### Text and element pointing rows
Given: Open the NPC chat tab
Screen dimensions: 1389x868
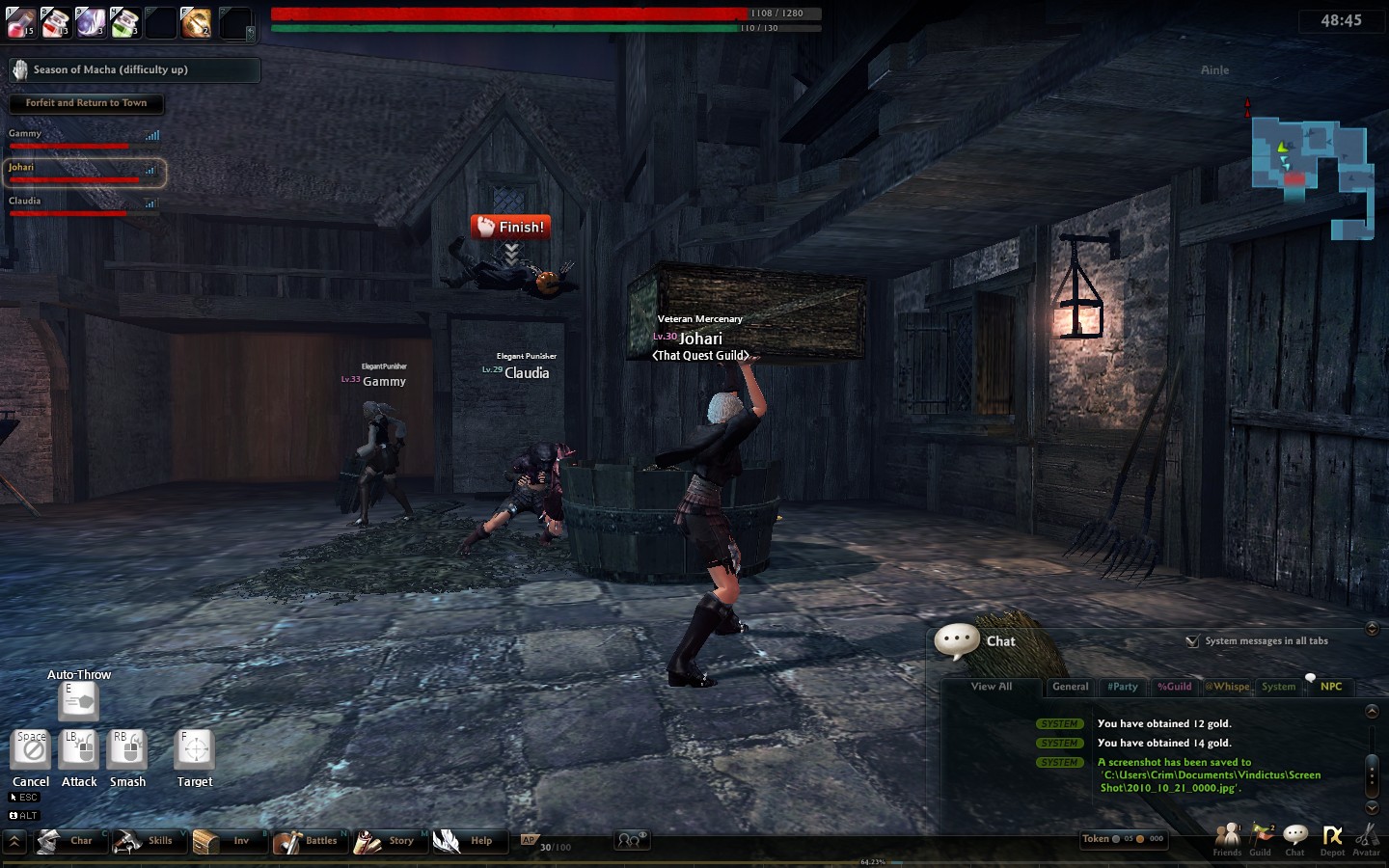Looking at the screenshot, I should pos(1331,687).
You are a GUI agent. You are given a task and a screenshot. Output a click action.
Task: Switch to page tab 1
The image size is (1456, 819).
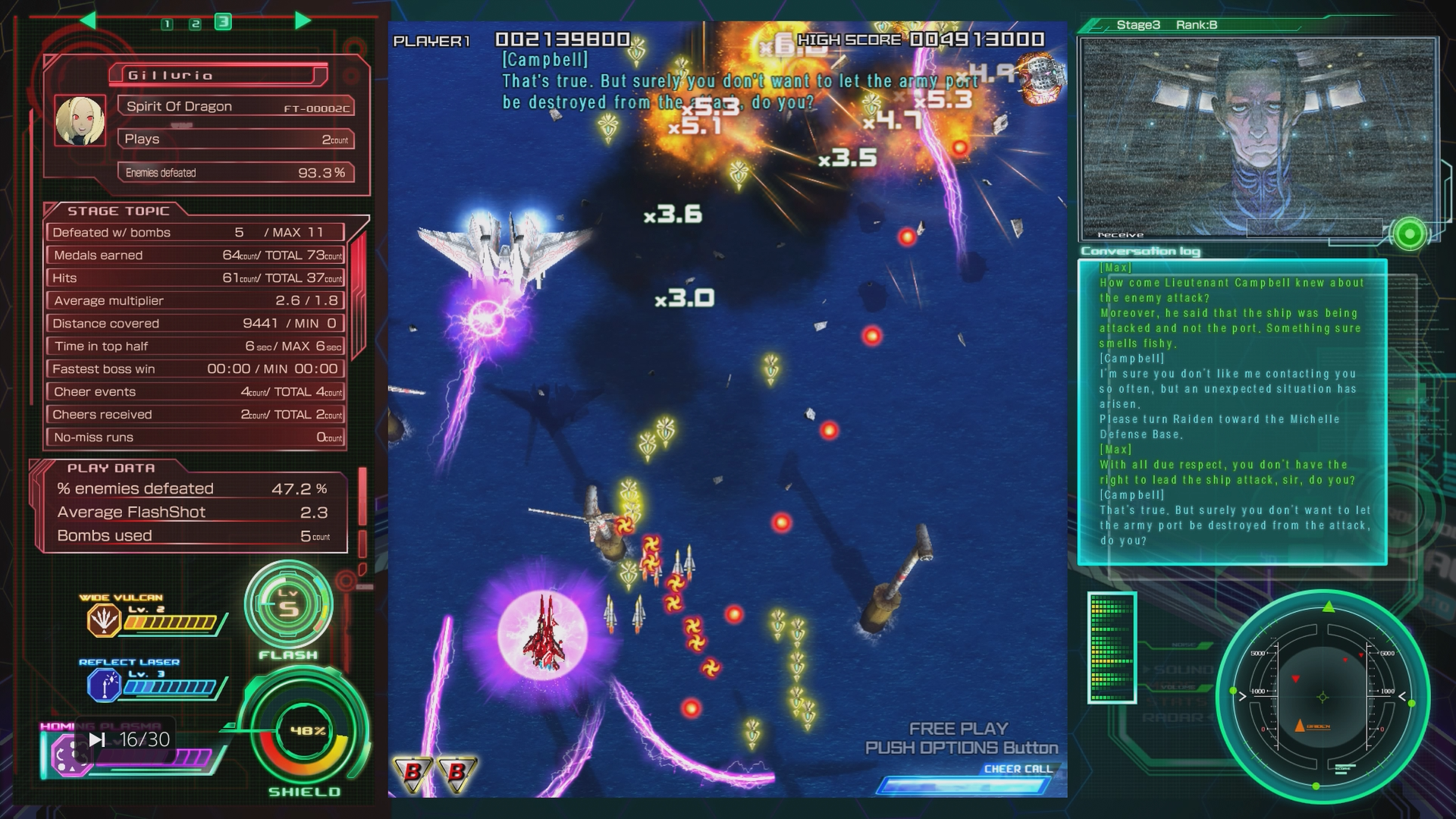tap(167, 24)
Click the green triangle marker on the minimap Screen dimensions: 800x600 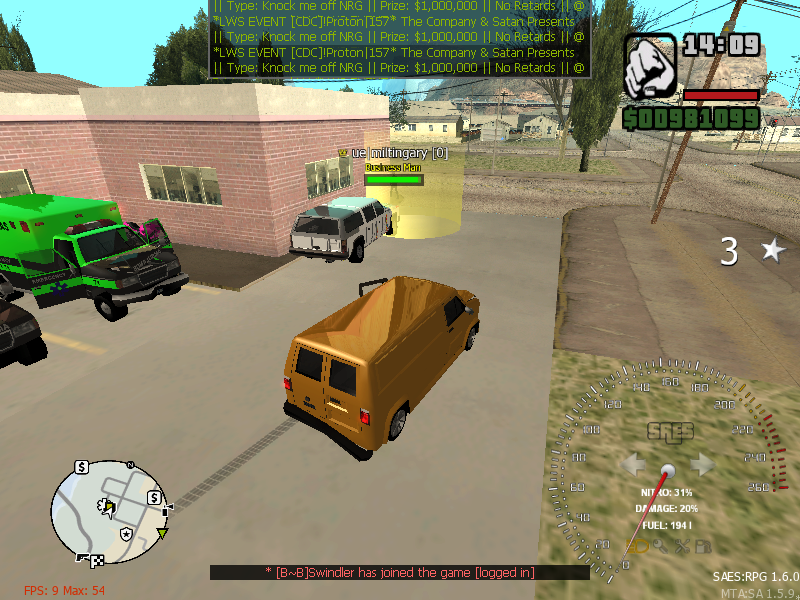coord(162,533)
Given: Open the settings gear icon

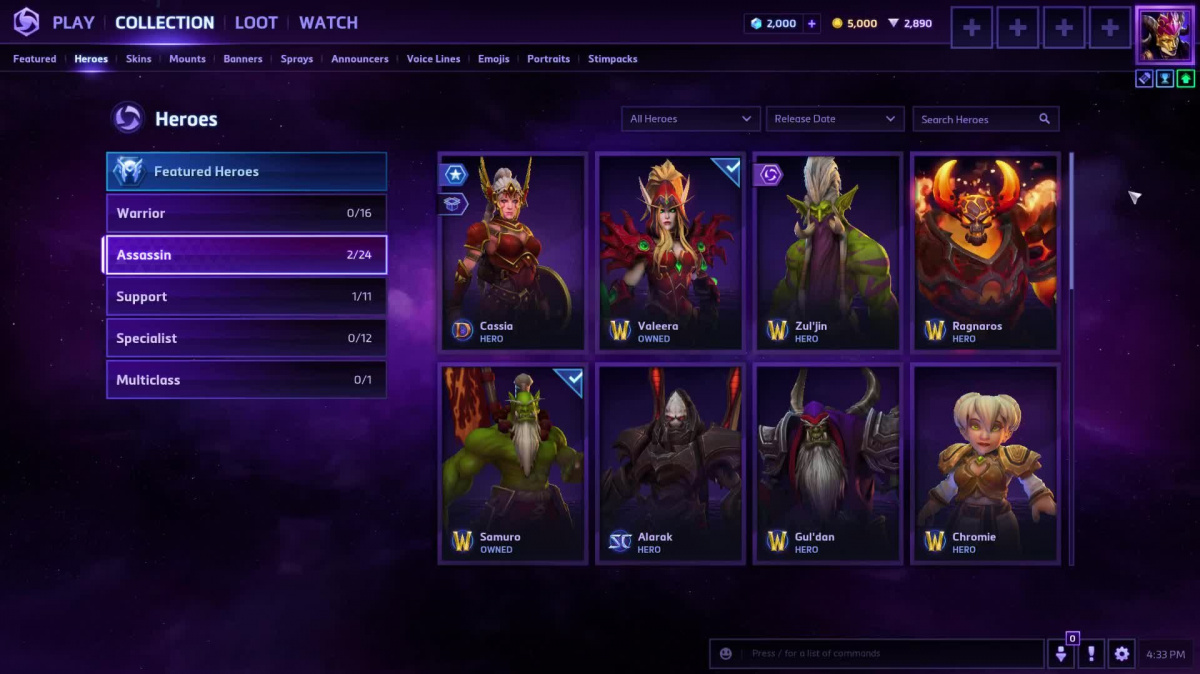Looking at the screenshot, I should coord(1122,654).
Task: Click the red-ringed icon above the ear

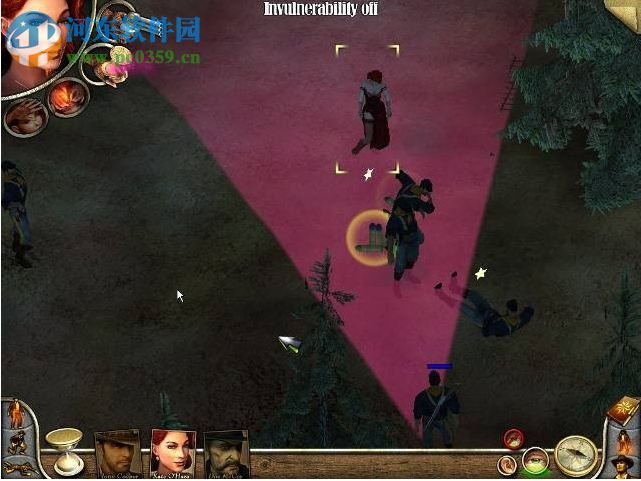Action: 514,438
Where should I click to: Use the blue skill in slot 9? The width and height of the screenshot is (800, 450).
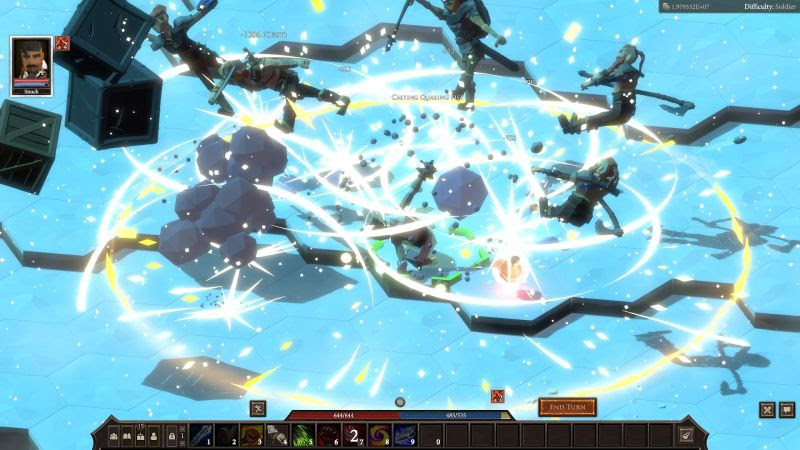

### Goal of the exercise
Rewrite the rows from the line with "Task: Click the red-ringed icon above the ear" through the end of the rows, changing "red-ringed" to "circled" and keeping everything else the same. Leave out the pictures.

### Answer for the task
Task: Click the circled icon above the ear

Action: 514,438
Where should I click to: Use the blue skill in slot 9? The width and height of the screenshot is (800, 450).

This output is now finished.